### Source records
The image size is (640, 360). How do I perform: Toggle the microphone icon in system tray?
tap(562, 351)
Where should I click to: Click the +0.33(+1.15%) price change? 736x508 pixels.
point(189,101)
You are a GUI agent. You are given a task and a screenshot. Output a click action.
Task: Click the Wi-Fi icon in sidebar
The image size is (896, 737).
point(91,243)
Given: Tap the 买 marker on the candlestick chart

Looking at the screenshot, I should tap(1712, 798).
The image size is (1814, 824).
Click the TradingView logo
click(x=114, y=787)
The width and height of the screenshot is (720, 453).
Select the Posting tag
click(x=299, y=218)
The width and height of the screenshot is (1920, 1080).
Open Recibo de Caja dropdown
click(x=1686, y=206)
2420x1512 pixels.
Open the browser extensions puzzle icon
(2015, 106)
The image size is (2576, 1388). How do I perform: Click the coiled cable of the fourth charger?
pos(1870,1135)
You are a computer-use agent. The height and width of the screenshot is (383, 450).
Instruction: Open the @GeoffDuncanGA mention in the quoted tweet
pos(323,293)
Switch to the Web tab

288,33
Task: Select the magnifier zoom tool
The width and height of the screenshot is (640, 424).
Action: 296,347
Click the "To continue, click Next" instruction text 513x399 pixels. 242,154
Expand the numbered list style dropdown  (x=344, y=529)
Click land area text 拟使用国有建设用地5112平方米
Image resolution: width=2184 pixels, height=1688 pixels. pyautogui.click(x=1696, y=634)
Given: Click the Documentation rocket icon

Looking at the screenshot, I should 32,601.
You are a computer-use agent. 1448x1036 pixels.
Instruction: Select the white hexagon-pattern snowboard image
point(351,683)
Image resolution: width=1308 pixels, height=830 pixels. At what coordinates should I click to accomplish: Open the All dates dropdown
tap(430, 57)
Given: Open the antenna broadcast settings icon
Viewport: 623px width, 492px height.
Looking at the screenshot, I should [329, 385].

### What you will do
Retype the part of the items that opens with the line containing "Click land area text 拟使用国有建设用地5112平方米" and closes with the line containing "Looking at the screenshot, I should 32,601.", including both of those lines, and nothing else.

### Result of the task
Click land area text 拟使用国有建设用地5112平方米
Image resolution: width=2184 pixels, height=1688 pixels. pyautogui.click(x=1696, y=634)
Given: Click the Documentation rocket icon

Looking at the screenshot, I should 32,601.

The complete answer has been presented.